Carnegie Mellon’s computer-laden Chevy Tahoe wins the Urban Challenge and takes home the $2 million prize.
November 5, 2007

In the 1880s, the carriage lost its horse. Now, thanks to a car named Boss, the automobile could be about to lose its driver. This weekend, Boss, a Chevrolet Tahoe fitted with sensors and computers by a team of engineers from Carnegie Mellon University, won the most famous of robotic races: the Urban Challenge. With no human assistance, the vehicles competing in the race had to safely and quickly navigate city streets while staying in their lanes and avoiding other moving and parked cars. With the win, the Carnegie Mellon team, called Tartan Racing, takes home a $2 million prize from the U.S. Defense Advanced Research Projects Agency (DARPA), the organization that sponsored the race. The $1 million second-place prize went to Junior, Stanford University’s robot; Odin, Virginia Tech’s bot, came in third, winning $500,000.

The Urban Challenge is the third in a series of autonomous-vehicle competitions, designed to spur robotics innovation and inspire the next generation of engineers. In 2004, DARPA held the first race, the Grand Challenge, in the Mojave Desert. The race course was a 150-mile stretch of desert road, but the farthest any of the driverless cars got was about seven miles. In 2005, the second Grand Challenge was far more successful: five cars finished, and the prize went to Stanford’s car. Carnegie Mellon came in a close second.

This year’s race was far more complex than the previous two. The grounds of the former George Air Force Base in Victorville, CA, served as a mock city that the robots had to navigate. The course consisted of 60 miles of roads and parking lots and took about six hours to complete. The whole time, the robotic cars needed to obey traffic laws and avoid both cars driven by professional stunt drivers and the other robots on the course.

In the early morning on Saturday, with the sun rising behind them, 11 cars were set in motion in front of a crowd of thousands. The cars’ routes had been loaded into their onboard computers as series of Global Positioning System coordinates. Virginia Tech’s Odin was the first to drive away, and people cheered as the steering wheel rotated on its own, guiding the car through its first two turns, onto the course. Odin was followed, at intervals of about five minutes, by Junior, Little Ben, from Ben Franklin Racing, Talos of MIT, Terramax, the 12-ton truck from Team Oshkosh, Skynet from Cornell, AnnieWay from Team AnnieWay, the Ford Truck from Intelligent Vehicle Systems, Boss from Tartan Racing, Caroline from CarOlo, and Knight Rider from the University of Central Florida.

Within the first three hours, five of the teams had been eliminated. The Oshkosh truck, for instance, nearly hit a building, and AnnieWay halted at the entrance to a traffic circle for too long. In the end, six teams–Stanford, Cornell, Carnegie Mellon, MIT, Ben Franklin, and Virginia Tech–finished the race. (See pre-race interviews with members of these teams here.)
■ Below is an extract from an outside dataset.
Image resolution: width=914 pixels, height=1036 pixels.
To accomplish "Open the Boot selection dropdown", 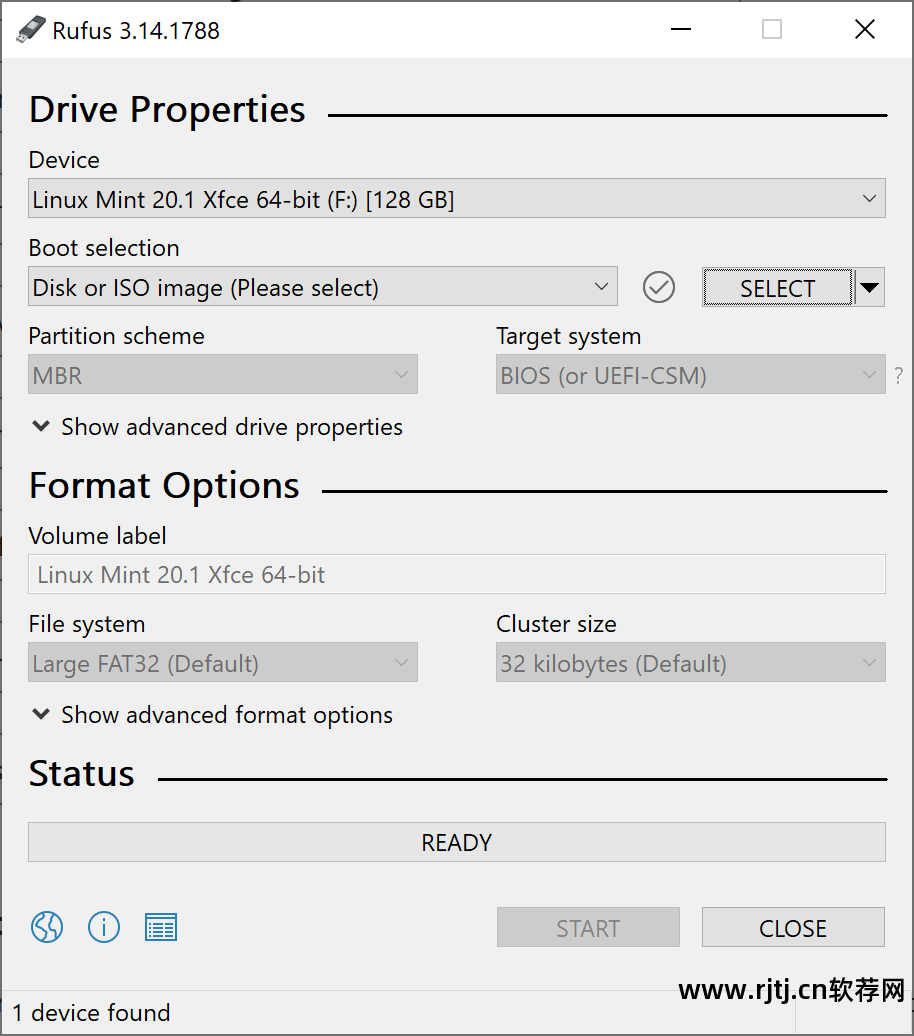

To the casual observer, the cars weren’t doing anything special, and over time, it was easy to forget that they had no drivers. Boss, for instance, came to a stop at an intersection and started to move forward, only to spot a car coming and back up to let it pass. During the race, there were a few traffic jams caused by cars’ stopping for too long at intersections, presumably to “think” about the best course of action. There was a flurry of excitement, however, during the fifth hour, when Cornell’s Skynet and MIT’s Talos collided. Skynet had stopped in the middle of the road. Talos approached, stopped behind it, and, determining that it was a stationary object, decided to pass it. As Talos curved back into the lane in front of Skynet, Cornell’s bot started up again, hitting Talos but not damaging either car.

Just under six hours after the race started, Junior rolled across the finish line, followed shortly thereafter by Boss and Odin. Little Ben, Talos, and Skynet came in within the hour. The final winner, however, was determined by a combination of race finish time and style on the course. If, for instance, a bot consistently rolled through stop signs but finished ahead of the pack, it most likely wouldn’t have won. On Sunday, after the DARPA judges sifted through the cars’ data and score sheets and watched video footage of each car’s activity, they announced that Boss had won the competition.

Top bot: The winner of the 2007 Urban Challenge was Tartan Racing, the team from Carnegie Mellon University. Boss, the team’s robotic vehicle (top image), won its designers a $2 million prize (bottom image).

“A win’s always better than second or third,” said William “Red” Whittaker, leader of Tartan Racing. “It’s something we expected of Boss. It’s fast, it’s clean, and it’s perfected for driving in this race.”

At a press conference after the awards were presented, Whittaker said that he’d like to see more competitions like the Urban Challenge, and he’d like them to push the technology even further by subjecting the vehicles to more extreme conditions for a 24-hour period. “I’d like to see a race through the Rockies, through snow, rain, and fog,” he said. “See where we get in a day.”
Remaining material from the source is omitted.